Geht es mit DynIRs noch etwas besser? Dazu wird die Cab-Sim deaktiviert und das ReVolt in mein Two notes Studio und der zugehörigen Remote-Software gespielt. Alternativ wäre auch Wall Of Sound von Two notes eine Software-Option. In diesem Setup im Test muss sich das ReVolt nun als Preamp ohne analoge Cab-Sim beweisen. Das funktioniert sehr gut bis ausgezeichnet. In allen Kanälen lassen sich passende DynIRs (auch aus den zehn enthaltenen Lizenzen) ansteuern, die aus meiner Sicht authentischere Ergebnisse liefern als die integrierte Cabinet-Simulation, die im Vergleich dann eher wie ein Kompromiss anmutet. Auch der Lead-Kanal kann mit DynIRs überzeugen, wählt man beispielsweise die in den Lizenzen enthaltenen DynIRs „Fastback“ (inspiriert von einer Marshall 4×12) oder „Strongback“ (inspiriert von einer VHT 4×12), wird auch die härtere Fraktion glücklich sein.

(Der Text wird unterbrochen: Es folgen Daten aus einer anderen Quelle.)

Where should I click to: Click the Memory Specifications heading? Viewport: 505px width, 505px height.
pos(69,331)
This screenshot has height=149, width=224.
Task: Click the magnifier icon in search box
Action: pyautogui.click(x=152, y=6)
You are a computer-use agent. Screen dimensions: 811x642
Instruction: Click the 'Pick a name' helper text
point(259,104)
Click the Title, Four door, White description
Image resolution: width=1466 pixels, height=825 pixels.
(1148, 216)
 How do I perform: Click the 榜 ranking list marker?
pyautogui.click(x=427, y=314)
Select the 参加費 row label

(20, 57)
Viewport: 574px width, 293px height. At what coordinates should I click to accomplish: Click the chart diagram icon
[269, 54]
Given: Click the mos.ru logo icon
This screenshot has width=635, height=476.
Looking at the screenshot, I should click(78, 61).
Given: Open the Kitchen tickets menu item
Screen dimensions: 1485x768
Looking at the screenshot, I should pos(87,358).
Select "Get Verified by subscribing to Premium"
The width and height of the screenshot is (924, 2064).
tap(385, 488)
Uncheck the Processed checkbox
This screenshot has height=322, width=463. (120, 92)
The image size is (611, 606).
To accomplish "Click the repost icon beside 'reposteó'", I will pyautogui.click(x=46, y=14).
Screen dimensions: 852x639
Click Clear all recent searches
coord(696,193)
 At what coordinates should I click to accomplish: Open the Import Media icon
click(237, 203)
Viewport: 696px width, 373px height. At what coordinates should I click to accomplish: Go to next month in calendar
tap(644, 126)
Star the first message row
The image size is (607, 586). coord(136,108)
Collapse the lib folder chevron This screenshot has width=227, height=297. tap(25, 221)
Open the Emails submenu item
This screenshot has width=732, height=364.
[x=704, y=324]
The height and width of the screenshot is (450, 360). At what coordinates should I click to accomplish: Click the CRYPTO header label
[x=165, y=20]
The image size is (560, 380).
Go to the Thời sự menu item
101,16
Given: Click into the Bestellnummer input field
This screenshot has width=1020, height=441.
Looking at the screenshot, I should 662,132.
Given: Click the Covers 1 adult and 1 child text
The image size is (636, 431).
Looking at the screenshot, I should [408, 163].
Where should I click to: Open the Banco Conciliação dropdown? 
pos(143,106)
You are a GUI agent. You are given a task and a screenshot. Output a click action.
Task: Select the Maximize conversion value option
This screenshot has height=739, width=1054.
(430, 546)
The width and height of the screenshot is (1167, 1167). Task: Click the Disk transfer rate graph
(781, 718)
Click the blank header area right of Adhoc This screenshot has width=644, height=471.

Für anspruchsvollere Sounds im Recording also ist die Kombination mit DynIRs exzellent geeignet. Gleichzeitig ist ein um einen Hardware-IR-Loader (wie z.B. das C.A.B. M+) erweitertes Pedalboard immer noch klein und handlich. Als Fly-Rig passt so etwas immer noch ins Handgepäck.

Lassen wir jetzt mal alle Methoden des direkten Aufnehmens oder der direkten Signalverarbeitung außer Acht – nicht zu verachten ist nämlich auch die Möglichkeit, das ReVolt in den seriellen Loop eines Amps einzuschleifen und damit drei optionale Kanäle (plus Boost) zu erhalten. Das funktioniert reibungslos, brummfrei und liefert eine umfangreiche Sound-Erweiterung. Die Levels lassen sich einfach adjustieren und wenn man das ReVolt nicht nutzen will: Mit einem Tritt auf die Schalter für Clean und Crunch ist es aus dem Signalweg und man hört wieder ausschließlich den eigenen Amp. Auch hier deutet sich an, dass der Crunch-Kanal der stärkste im ReVolt ist. Dessen Dynamik und Obertonverhalten machen sofort Spaß, man fühlt sich direkt wohl und will einfach immer weiterspielen.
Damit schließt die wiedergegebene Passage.